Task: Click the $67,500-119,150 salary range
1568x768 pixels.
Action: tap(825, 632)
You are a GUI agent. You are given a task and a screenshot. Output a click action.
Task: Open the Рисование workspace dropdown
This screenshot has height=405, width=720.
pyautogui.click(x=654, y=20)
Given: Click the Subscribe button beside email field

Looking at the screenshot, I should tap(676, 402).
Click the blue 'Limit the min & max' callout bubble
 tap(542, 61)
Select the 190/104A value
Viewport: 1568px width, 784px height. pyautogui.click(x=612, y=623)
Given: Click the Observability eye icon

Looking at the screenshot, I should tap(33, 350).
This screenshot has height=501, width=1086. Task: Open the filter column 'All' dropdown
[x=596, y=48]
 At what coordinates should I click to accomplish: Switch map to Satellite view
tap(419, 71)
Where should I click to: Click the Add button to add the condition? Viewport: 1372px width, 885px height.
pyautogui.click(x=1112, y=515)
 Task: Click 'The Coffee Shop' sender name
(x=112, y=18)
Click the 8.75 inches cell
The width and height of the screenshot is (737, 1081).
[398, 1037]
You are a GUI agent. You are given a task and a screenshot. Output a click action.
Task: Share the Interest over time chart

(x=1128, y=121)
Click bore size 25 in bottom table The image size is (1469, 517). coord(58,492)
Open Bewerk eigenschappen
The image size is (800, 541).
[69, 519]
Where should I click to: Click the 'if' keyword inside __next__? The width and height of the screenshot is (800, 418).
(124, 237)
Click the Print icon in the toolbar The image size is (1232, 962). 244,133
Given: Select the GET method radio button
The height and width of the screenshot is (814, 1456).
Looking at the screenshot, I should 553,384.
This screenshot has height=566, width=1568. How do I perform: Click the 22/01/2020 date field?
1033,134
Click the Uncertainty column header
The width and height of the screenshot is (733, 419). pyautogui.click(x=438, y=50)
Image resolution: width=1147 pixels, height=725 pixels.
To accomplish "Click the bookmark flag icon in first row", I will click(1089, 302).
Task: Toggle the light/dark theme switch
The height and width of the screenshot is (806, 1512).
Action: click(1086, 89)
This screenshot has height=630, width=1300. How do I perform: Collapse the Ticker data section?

WORK INSTRUCTIONS
Reproduce the data above with each "dropdown" swapped for "menu", changing nothing else.

RIGHT ANSWER
Task: Click the $67,500-119,150 salary range
1568x768 pixels.
Action: tap(825, 632)
You are a GUI agent. You are given a task and a screenshot. Output a click action.
Task: Open the Рисование workspace menu
This screenshot has height=405, width=720.
pyautogui.click(x=654, y=20)
Given: Click the Subscribe button beside email field

Looking at the screenshot, I should tap(676, 402).
Click the blue 'Limit the min & max' callout bubble
 tap(542, 61)
Select the 190/104A value
Viewport: 1568px width, 784px height. pyautogui.click(x=612, y=623)
Given: Click the Observability eye icon

Looking at the screenshot, I should tap(33, 350).
This screenshot has height=501, width=1086. Task: Open the filter column 'All' menu
[x=596, y=48]
 At what coordinates should I click to accomplish: Switch map to Satellite view
tap(419, 71)
Where should I click to: Click the Add button to add the condition? Viewport: 1372px width, 885px height.
pyautogui.click(x=1112, y=515)
 Task: Click 'The Coffee Shop' sender name
(x=112, y=18)
Click the 8.75 inches cell
The width and height of the screenshot is (737, 1081).
[398, 1037]
You are a GUI agent. You are given a task and a screenshot. Output a click action.
Task: Share the Interest over time chart

(x=1128, y=121)
Click bore size 25 in bottom table The image size is (1469, 517). coord(58,492)
Open Bewerk eigenschappen
The image size is (800, 541).
[69, 519]
Where should I click to: Click the 'if' keyword inside __next__? The width and height of the screenshot is (800, 418).
(124, 237)
Click the Print icon in the toolbar The image size is (1232, 962). 244,133
Given: Select the GET method radio button
The height and width of the screenshot is (814, 1456).
Looking at the screenshot, I should 553,384.
This screenshot has height=566, width=1568. How do I perform: Click the 22/01/2020 date field?
1033,134
Click the Uncertainty column header
The width and height of the screenshot is (733, 419). pyautogui.click(x=438, y=50)
Image resolution: width=1147 pixels, height=725 pixels.
To accomplish "Click the bookmark flag icon in first row", I will click(1089, 302).
Task: Toggle the light/dark theme switch
The height and width of the screenshot is (806, 1512).
Action: click(1086, 89)
This screenshot has height=630, width=1300. How do I perform: Collapse the Ticker data section?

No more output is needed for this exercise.